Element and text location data

================================

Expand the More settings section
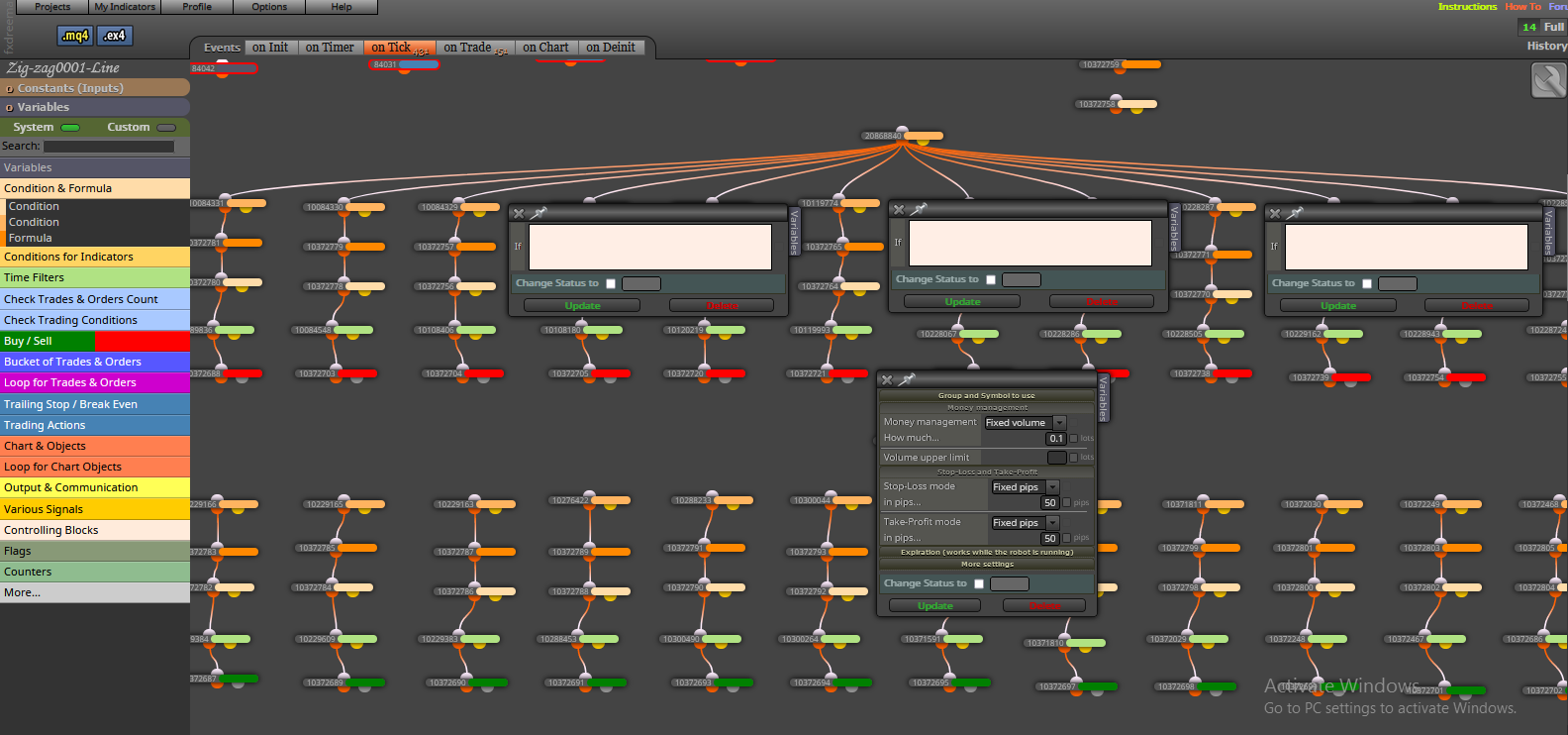Viewport: 1568px width, 735px height. click(x=987, y=564)
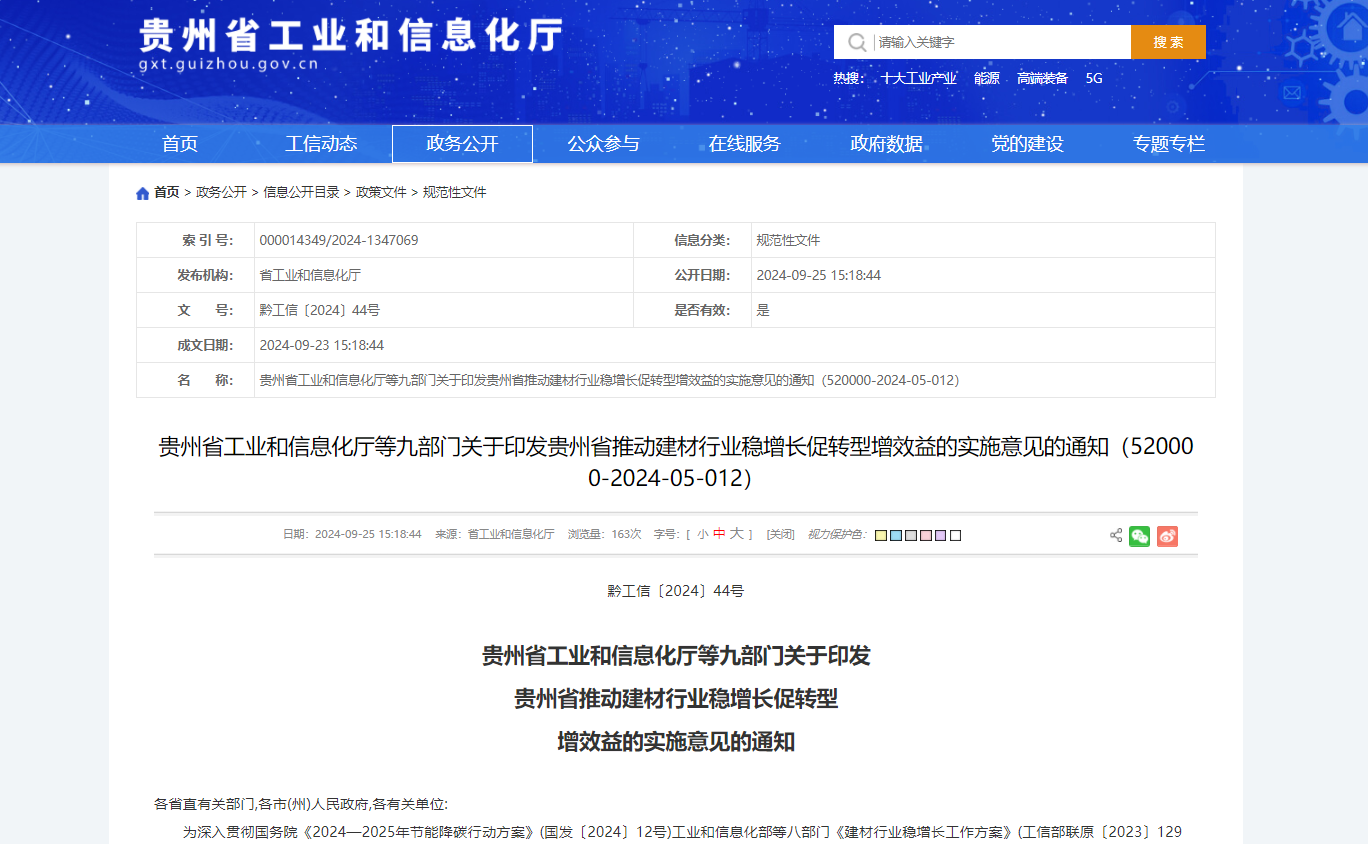Open 信息公开目录 in the breadcrumb
1368x844 pixels.
coord(301,193)
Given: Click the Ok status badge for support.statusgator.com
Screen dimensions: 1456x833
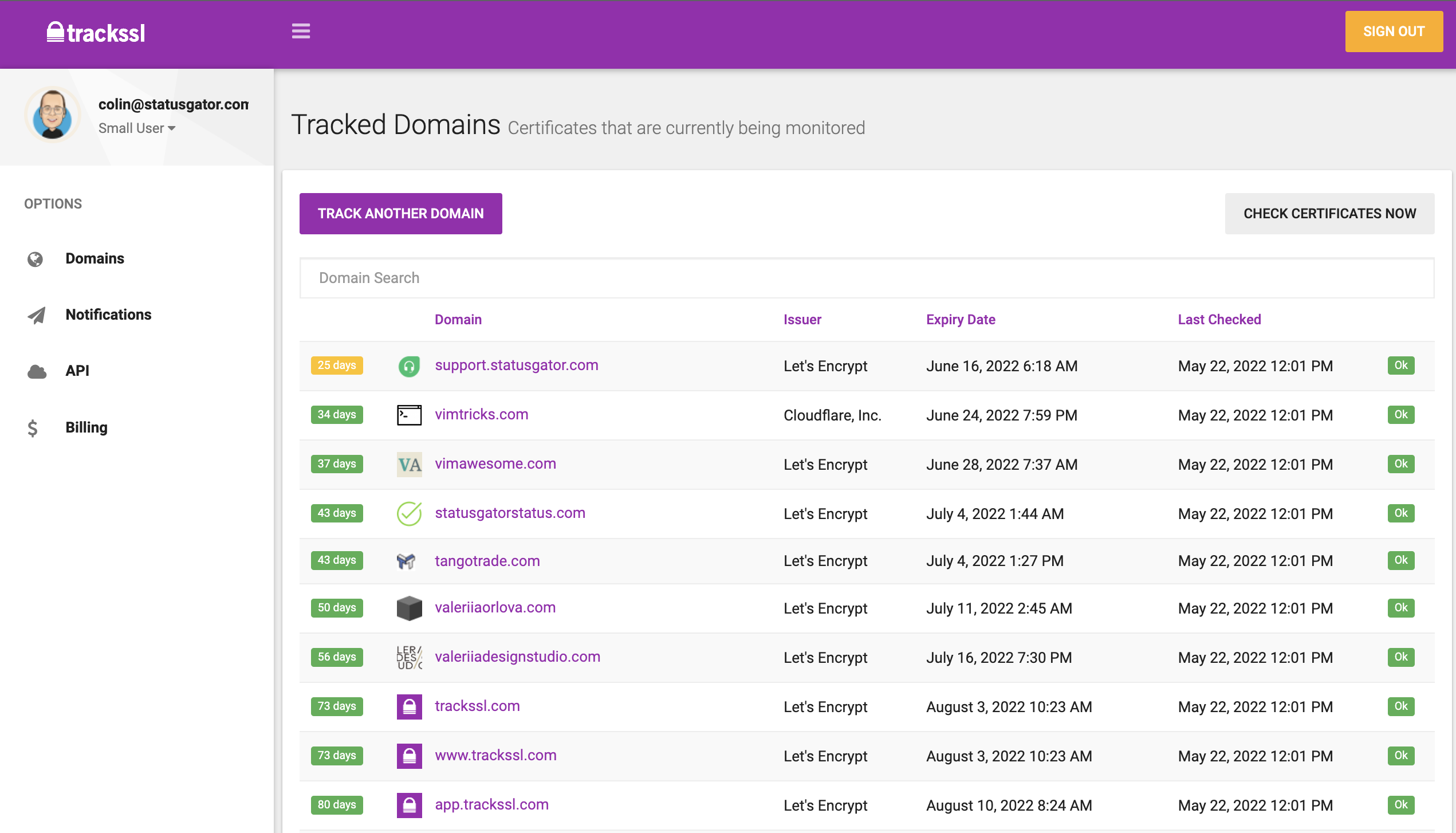Looking at the screenshot, I should coord(1400,366).
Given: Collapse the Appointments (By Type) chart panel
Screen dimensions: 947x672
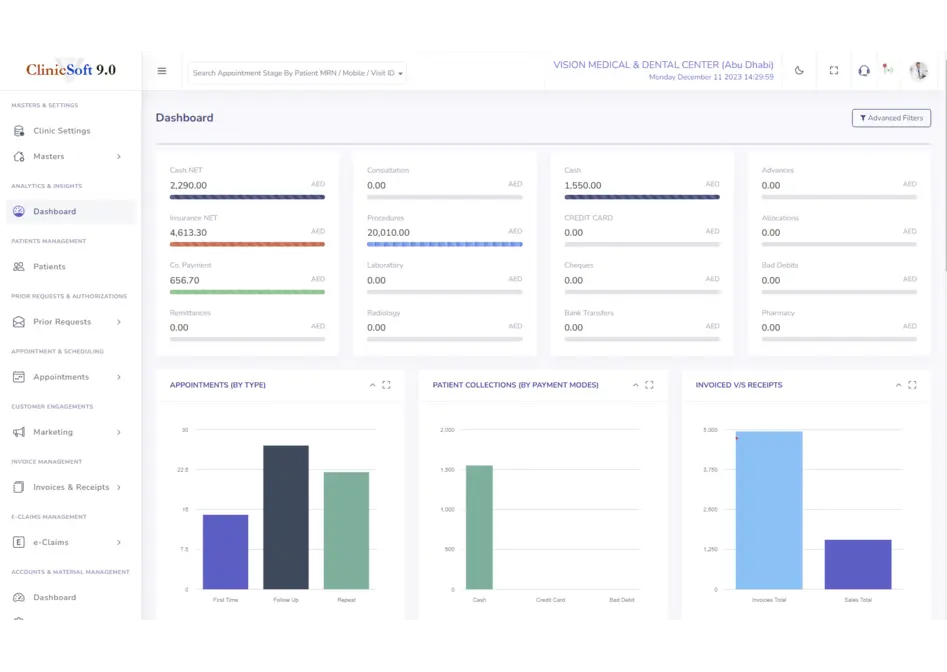Looking at the screenshot, I should 372,385.
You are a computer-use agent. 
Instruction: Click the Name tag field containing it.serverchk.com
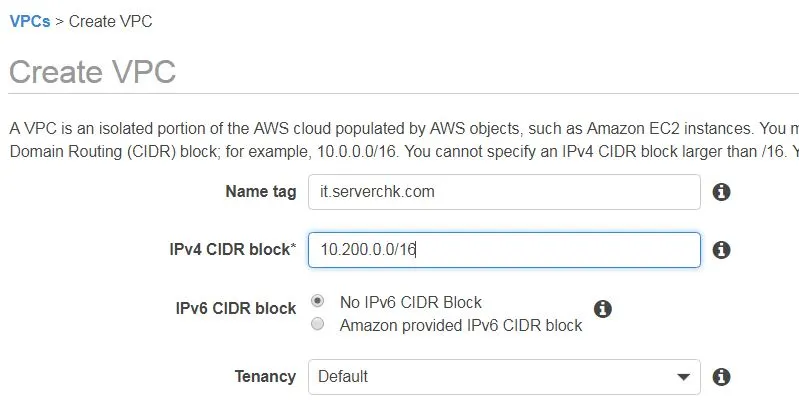click(504, 192)
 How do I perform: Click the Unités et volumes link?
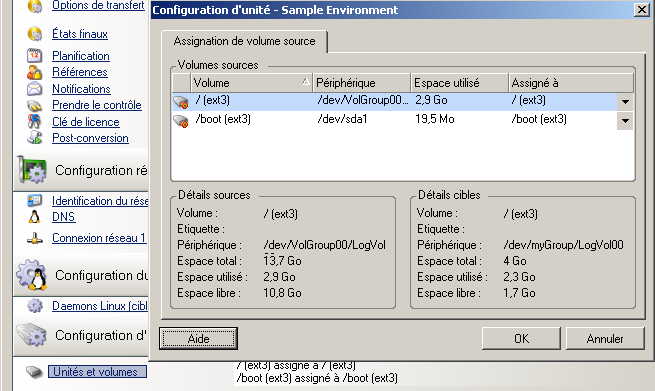point(97,371)
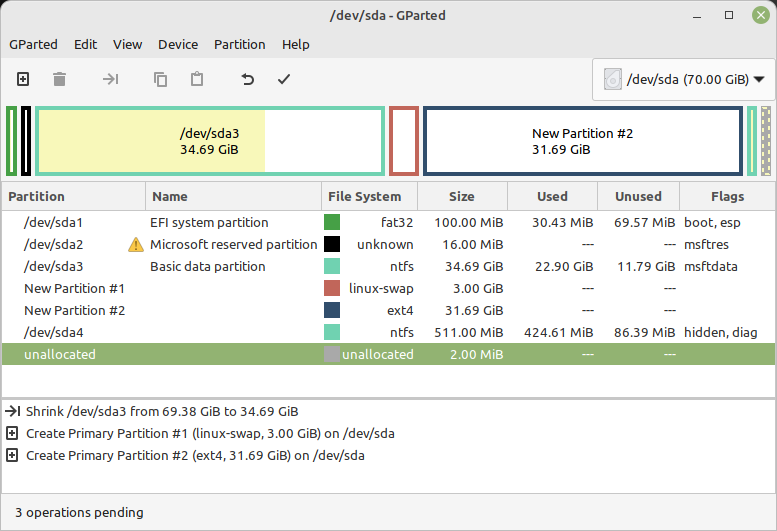Select the /dev/sda3 block in disk map

pos(209,141)
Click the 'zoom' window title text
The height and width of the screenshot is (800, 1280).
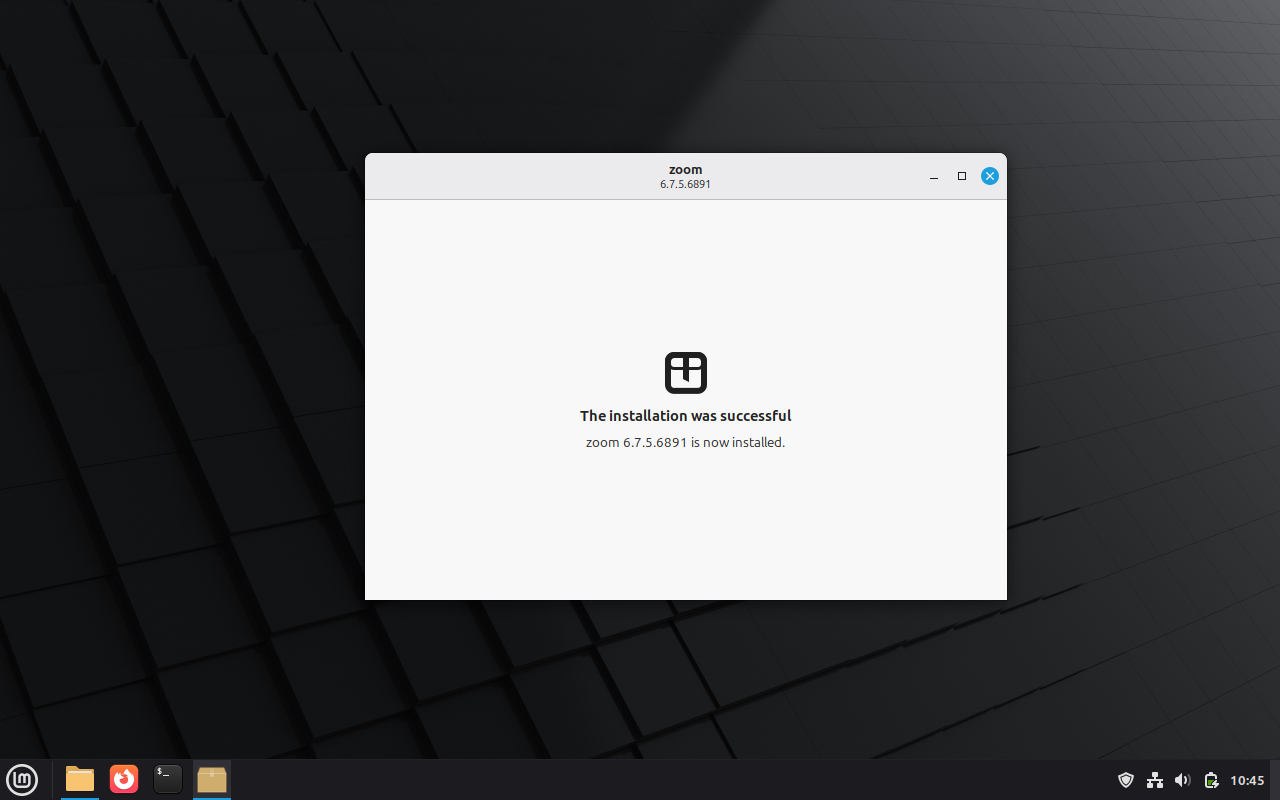coord(685,170)
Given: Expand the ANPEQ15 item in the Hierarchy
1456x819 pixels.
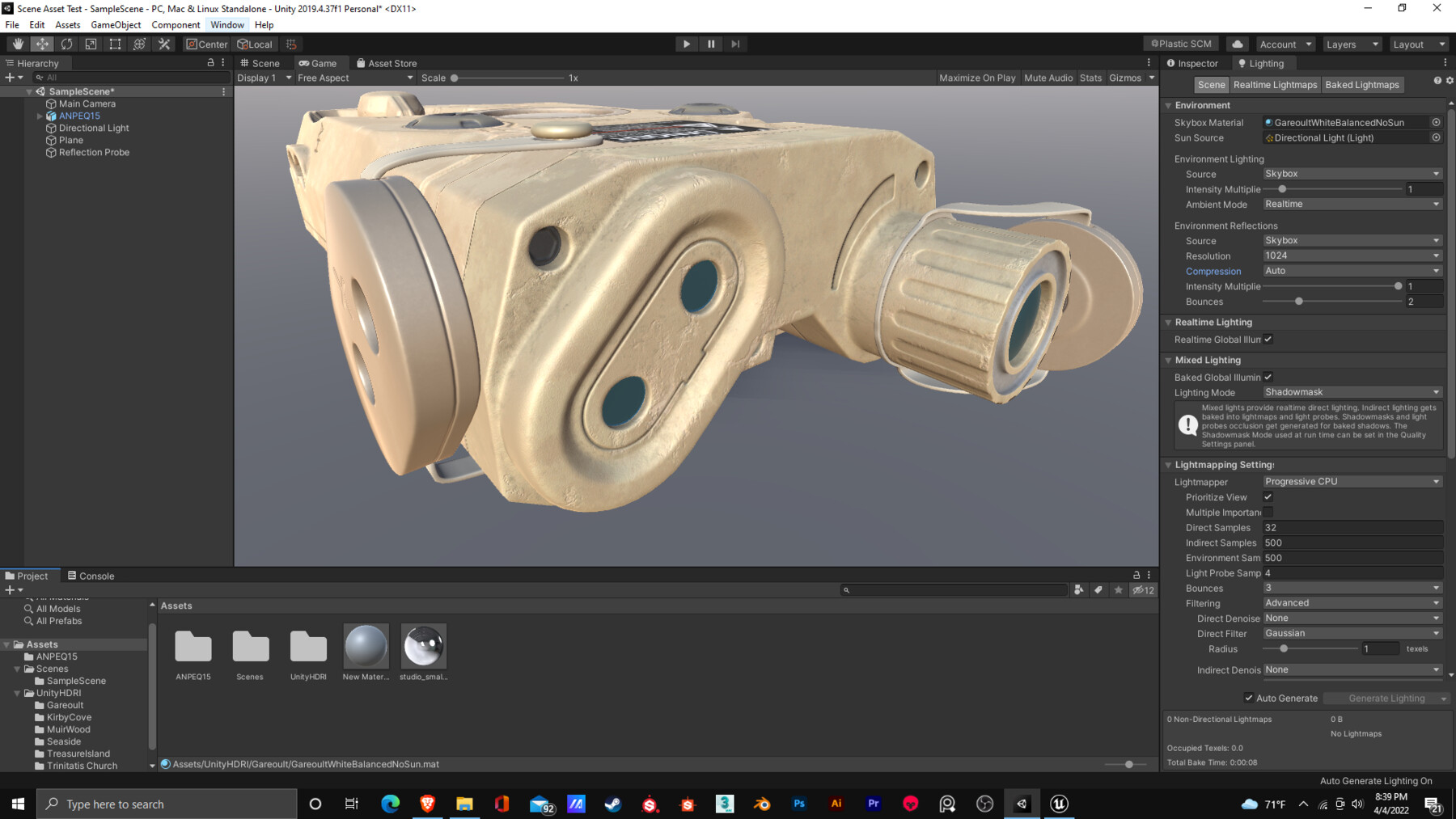Looking at the screenshot, I should (39, 116).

================================

# INSTRUCTIONS FOR THE TASK
Rewrite all of the items above, replacing "Screen dimensions" with "Screenshot size" wherever it occurs and keeping everything else unchanged. Leave the pictures out of your answer.

# FINISHED EXERCISE
Expand the More settings section
Viewport: 1568px width, 735px height. click(x=987, y=564)
Open 信息公开目录 in the breadcrumb
1368x844 pixels.
coord(301,193)
Given: Click the Ok status badge for support.statusgator.com
Screenshot size: 1456x833
Looking at the screenshot, I should coord(1400,366).
Given: Collapse the Appointments (By Type) chart panel
Screenshot size: 947x672
Looking at the screenshot, I should 372,385.
You are a computer-use agent. 
Instruction: Click the Name tag field containing it.serverchk.com
click(504, 192)
 How do I perform: Click the Unités et volumes link?
point(97,371)
Select the /dev/sda3 block in disk map

pos(209,141)
Click the 'zoom' window title text
The height and width of the screenshot is (800, 1280).
coord(685,170)
Given: Expand the ANPEQ15 item in the Hierarchy
1456x819 pixels.
Looking at the screenshot, I should (39, 116).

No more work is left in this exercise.